= Chemical endangerment =

Crime of exposing a child to a controlled substance

Chemical endangerment is the crime of exposing a child to a controlled substance or an environment in which it is produced. It was added to the Alabama legal code in 2006, with the intention of protecting children from methamphetamine laboratories. Since then, it has been used to prosecute women who give birth to children that test positive for harmful drugs and also THC, the active ingredient in marijuana.

== Definition ==
Section 26-15-3.2 of the Alabama legal code discusses the crime of "chemical endangerment of exposing a child to an environment in which controlled substances are produced or distributed." It is defined to be an act in which a person "knowingly, recklessly, or intentionally causes or permits a child to be exposed to, to ingest or inhale, or to have contact with a controlled substance, chemical substance, or drug paraphernalia." The crime is classified as a class C felony; if the child suffers serious injury, it is a class B felony; if the child dies as a result, it is a class A felony.

== Fetal personhood cases ==

The chemical endangerment law, which passed in 2006, was originally created as a means of protecting children from methamphetamine laboratories. Although the original wording of the law made no mention of unborn children, Alabama state prosecutors began filing charges against mothers who had used illegal drugs during their pregnancies, under the assumption that the definition of "environment" should include the womb, and that the definition of "child" should include the fetus. In 2006, Covington County resident Tiffany Hitson gave birth to a daughter who was found to have traces of cocaine and marijuana in her system, and Hitson was convicted of chemical endangerment shortly thereafter. Similar prosecutions have failed in other states: two Maryland women were convicted because their newborn babies tested positive for cocaine, but the convictions were overturned; a similar child abuse conviction in New Mexico was overturned on the grounds that a fetus is not a child. However, when Hope Elizabeth Ankrom appealed her chemical endangerment conviction using a similar argument, the Alabama Court of Criminal Appeals upheld her conviction, stating that "Not only have the courts of this State interpreted the term 'child' to include a viable fetus in other contexts, the dictionary definition of the term 'child' explicitly includes an unborn person or a fetus."

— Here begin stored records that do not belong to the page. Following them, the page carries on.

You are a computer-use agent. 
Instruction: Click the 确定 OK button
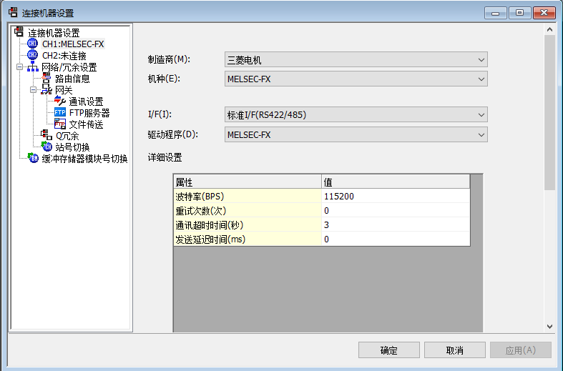tap(388, 350)
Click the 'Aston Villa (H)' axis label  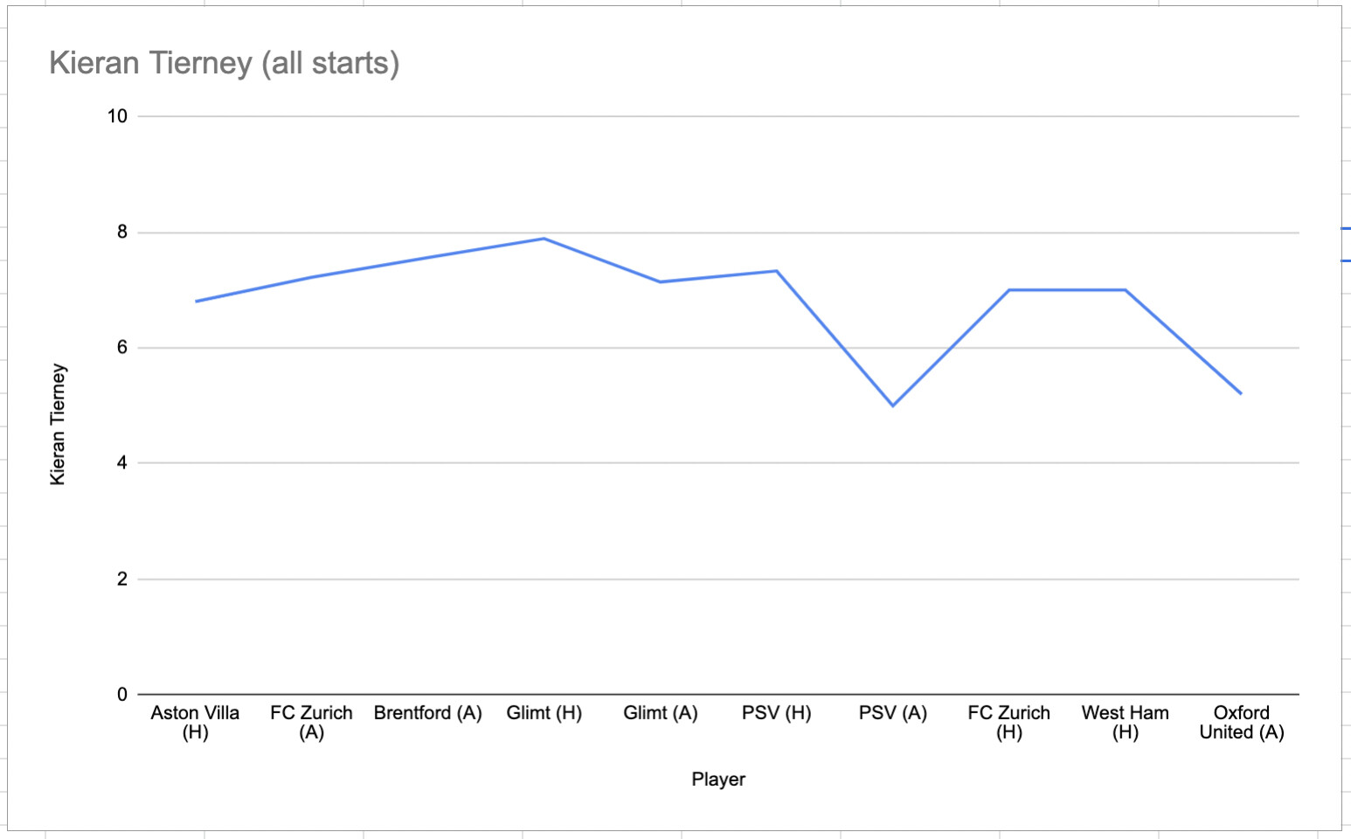(x=195, y=723)
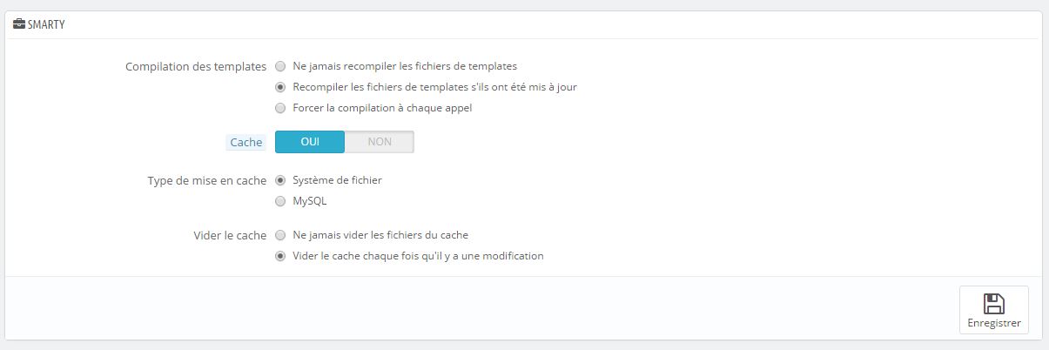Screen dimensions: 1049x350
Task: Click the highlighted Cache label
Action: (x=246, y=142)
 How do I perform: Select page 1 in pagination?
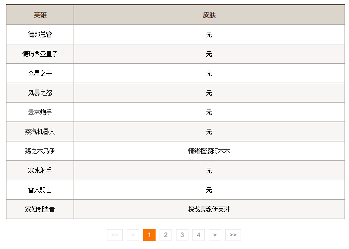coord(149,235)
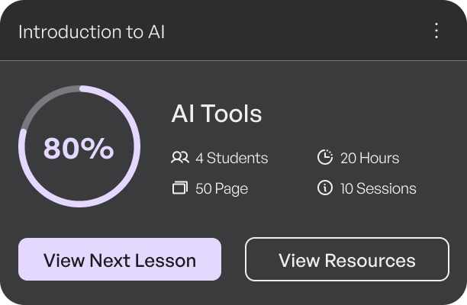Screen dimensions: 467x305
Task: Click the 20 Hours label
Action: click(369, 158)
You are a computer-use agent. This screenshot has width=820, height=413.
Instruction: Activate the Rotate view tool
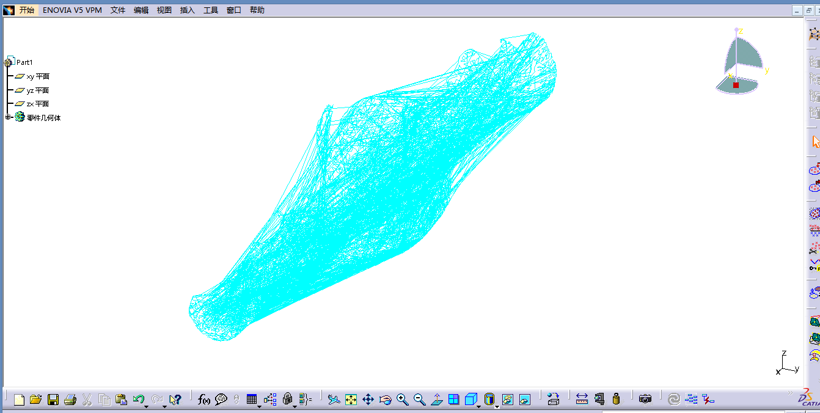click(385, 400)
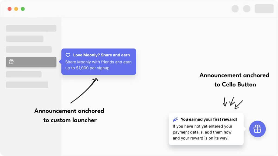The height and width of the screenshot is (156, 278).
Task: Click the yellow minimize window dot
Action: point(16,9)
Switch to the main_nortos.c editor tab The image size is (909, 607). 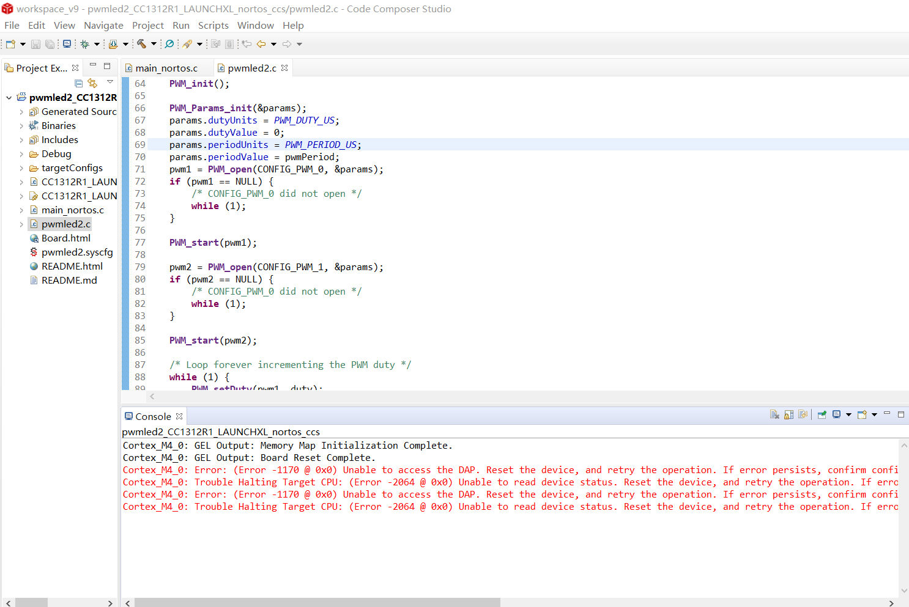click(166, 68)
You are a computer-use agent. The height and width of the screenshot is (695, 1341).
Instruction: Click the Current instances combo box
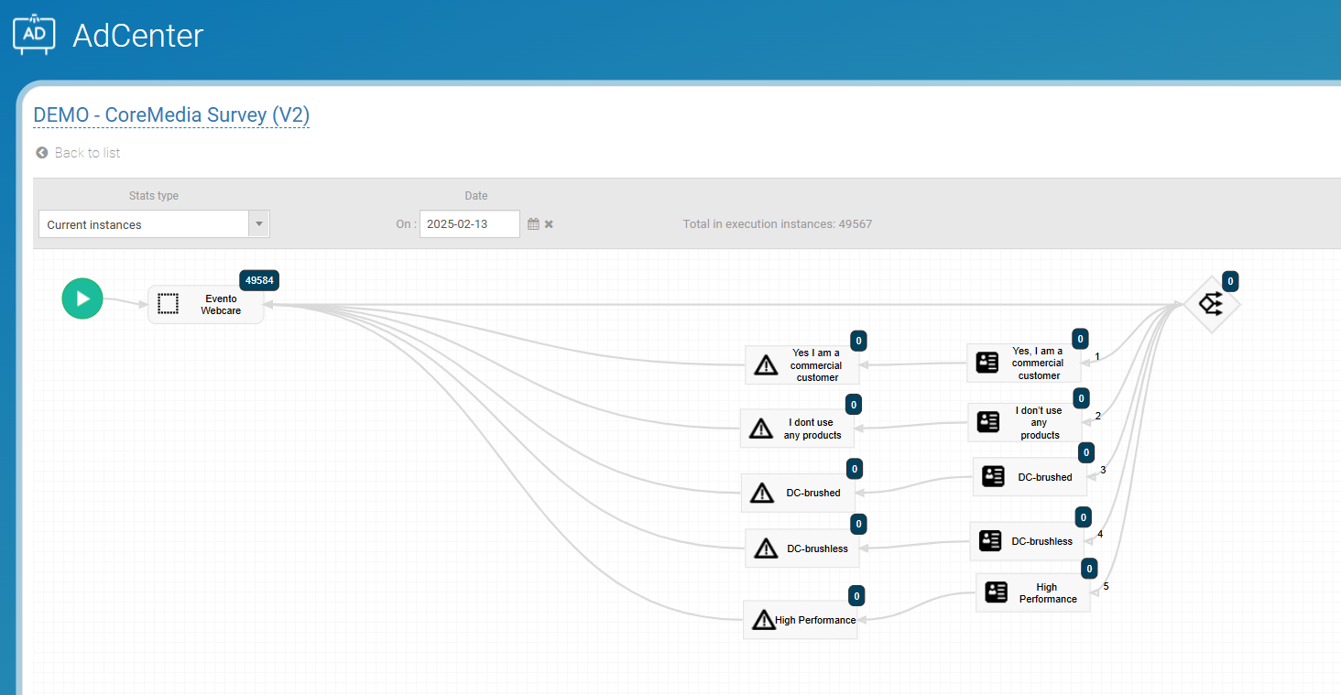pyautogui.click(x=144, y=224)
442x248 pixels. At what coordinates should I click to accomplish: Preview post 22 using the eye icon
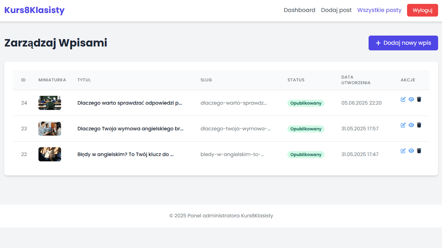coord(411,151)
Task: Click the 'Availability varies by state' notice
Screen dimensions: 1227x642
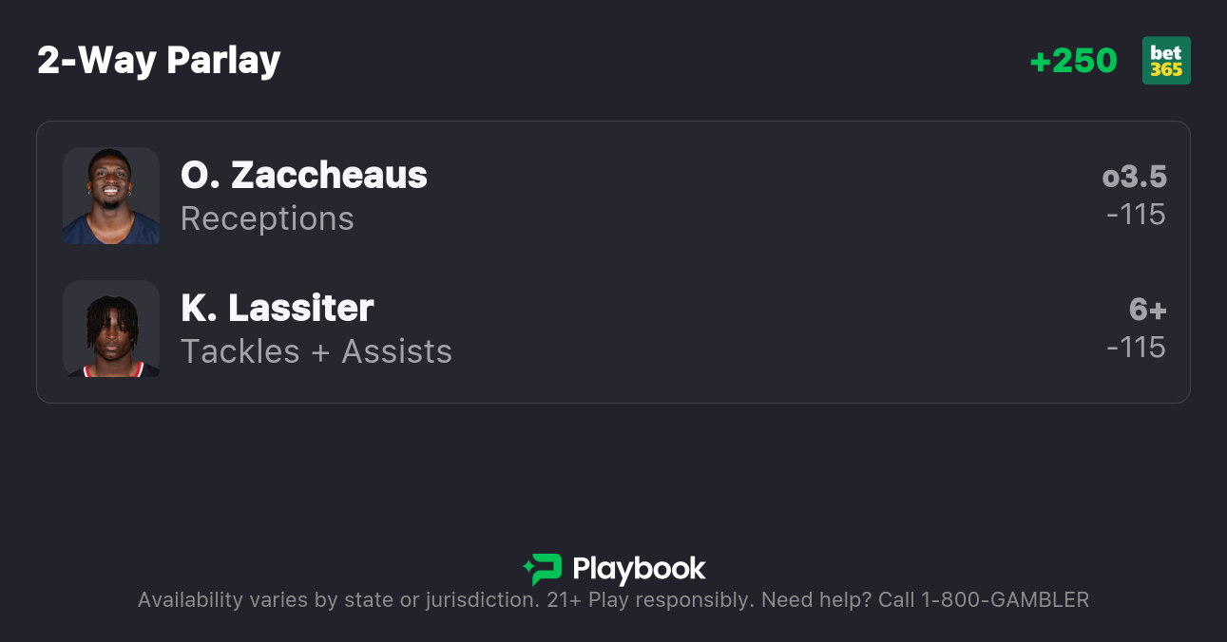Action: click(x=337, y=600)
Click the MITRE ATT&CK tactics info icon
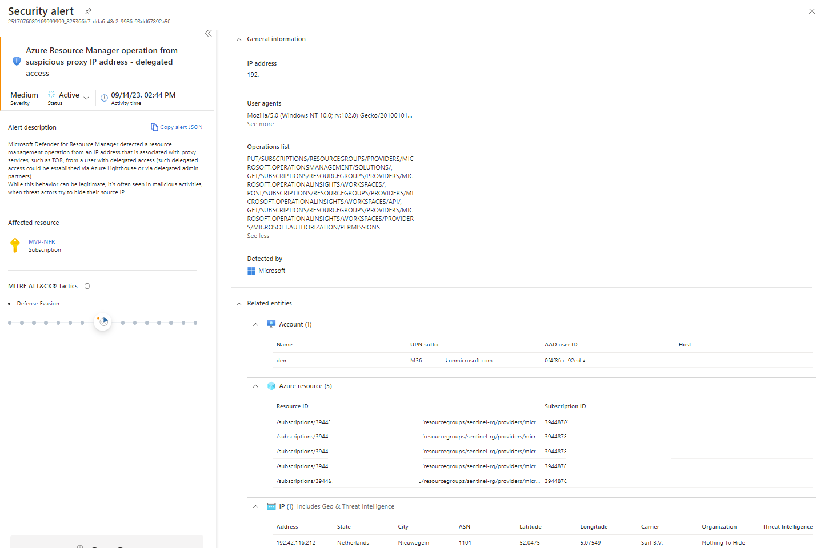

Between 2006 and 2012, approximately 60 new mothers were prosecuted under the chemical endangerment law. One case in particular attracted the attention of mainstream media, human rights groups, and addiction experts. In April 2008, Amanda Kimbrough gave birth to her son Timmy after only 25 weeks of pregnancy; Timmy died 19 minutes later. When Kimbrough tested positive for methamphetamine, which she admitted to having used once during her pregnancy, she was arrested, charged with chemical endangerment, and sentenced to 10 years in prison after pleading guilty. The National Advocates for Pregnant Women, the American Psychiatric Association, American Society of Addiction Medicine, and several other organizations prepared amicus briefs in support of both Ankrom and Kimbrough. They argued that the court's decisions were not supported or justified by scientific research, and that they were made without any understanding of the nature of drug addiction. Other critics argued that these court decisions detract from the rights and value of pregnant women.